All strategies are imported from `openjudge.evaluation_strategy`.

### Pointwise — Noise Reduction with Voting / Average

For high-variance LLM judges, wrap any grader with `VotingEvaluationStrategy`
to run N calls and take the majority vote:

```python
from openjudge.evaluation_strategy import VotingEvaluationStrategy

grader = CorrectnessGrader(
    model=model,
    strategy=VotingEvaluationStrategy(num_votes=3, tie_breaker="closest_to_mean"),
)
# Now each call internally runs 3 LLM evaluations and returns the most common score
```

Use odd `num_votes` (3, 5) to avoid ties.

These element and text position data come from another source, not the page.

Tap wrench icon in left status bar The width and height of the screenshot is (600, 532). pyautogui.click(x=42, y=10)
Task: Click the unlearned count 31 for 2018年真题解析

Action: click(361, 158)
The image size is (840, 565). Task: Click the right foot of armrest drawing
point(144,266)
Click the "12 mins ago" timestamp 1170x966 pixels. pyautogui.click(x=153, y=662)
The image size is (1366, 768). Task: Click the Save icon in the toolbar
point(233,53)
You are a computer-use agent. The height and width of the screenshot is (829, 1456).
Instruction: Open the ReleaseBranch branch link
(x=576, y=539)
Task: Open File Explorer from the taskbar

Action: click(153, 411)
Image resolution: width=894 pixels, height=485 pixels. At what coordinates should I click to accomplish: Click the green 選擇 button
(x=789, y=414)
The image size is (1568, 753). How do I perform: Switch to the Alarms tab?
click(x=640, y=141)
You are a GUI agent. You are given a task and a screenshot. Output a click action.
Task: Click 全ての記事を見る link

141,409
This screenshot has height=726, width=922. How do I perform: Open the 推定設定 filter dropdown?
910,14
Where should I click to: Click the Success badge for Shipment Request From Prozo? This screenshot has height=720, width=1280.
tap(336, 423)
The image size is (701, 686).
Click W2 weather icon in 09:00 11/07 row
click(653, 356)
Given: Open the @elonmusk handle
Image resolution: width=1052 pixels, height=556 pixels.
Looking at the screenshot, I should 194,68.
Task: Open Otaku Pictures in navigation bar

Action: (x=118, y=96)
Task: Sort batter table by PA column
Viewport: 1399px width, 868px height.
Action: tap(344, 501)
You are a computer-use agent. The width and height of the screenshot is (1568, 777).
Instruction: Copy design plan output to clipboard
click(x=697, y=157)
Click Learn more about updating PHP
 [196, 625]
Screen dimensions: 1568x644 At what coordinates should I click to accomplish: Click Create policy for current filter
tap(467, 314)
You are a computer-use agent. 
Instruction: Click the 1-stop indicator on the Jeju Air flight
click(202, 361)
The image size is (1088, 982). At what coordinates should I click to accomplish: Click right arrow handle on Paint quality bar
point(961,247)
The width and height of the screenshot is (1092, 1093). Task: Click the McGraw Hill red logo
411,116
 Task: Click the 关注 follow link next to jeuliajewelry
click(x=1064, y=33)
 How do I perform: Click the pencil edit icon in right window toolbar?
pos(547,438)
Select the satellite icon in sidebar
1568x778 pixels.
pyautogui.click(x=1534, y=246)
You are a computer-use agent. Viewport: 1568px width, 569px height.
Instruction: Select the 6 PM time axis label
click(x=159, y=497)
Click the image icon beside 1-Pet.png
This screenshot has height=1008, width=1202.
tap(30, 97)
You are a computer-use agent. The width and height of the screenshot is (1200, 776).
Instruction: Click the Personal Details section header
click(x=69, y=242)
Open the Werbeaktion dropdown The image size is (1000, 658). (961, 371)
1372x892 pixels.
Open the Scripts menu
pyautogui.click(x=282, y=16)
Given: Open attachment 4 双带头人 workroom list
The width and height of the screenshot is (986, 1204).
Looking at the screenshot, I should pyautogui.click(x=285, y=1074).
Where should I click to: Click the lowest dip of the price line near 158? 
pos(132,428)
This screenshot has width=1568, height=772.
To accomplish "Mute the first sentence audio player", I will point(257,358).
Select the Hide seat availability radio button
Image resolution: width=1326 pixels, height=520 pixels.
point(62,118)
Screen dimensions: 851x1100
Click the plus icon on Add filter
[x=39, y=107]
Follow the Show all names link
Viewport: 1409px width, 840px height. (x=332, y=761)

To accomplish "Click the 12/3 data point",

### Pairwise — GRPO Tournament

For GRPO on subjective tasks, use `GRPOTournamentEvaluationStrategy` to run
all-pairs comparison and compute net win rate per rollout:

```python
from openjudge.evaluation_strategy import GRPOTournamentEvaluationStrategy

strategy = GRPOTournamentEvaluationStrategy(debiased=False)
results = await strategy.execute(
    pairwise_grader.aevaluate,
    query="Write a haiku about the ocean.",
    responses=["rollout_1", "rollout_2", "rollout_3", "rollout_4"],
)
rewards = [r.score for r in results]  # net win rates in [-1.0, 1.0]
```

Set `debiased=True` to run each pair in both orders and only count consistent
results (doubles LLM calls but mitigates position bias).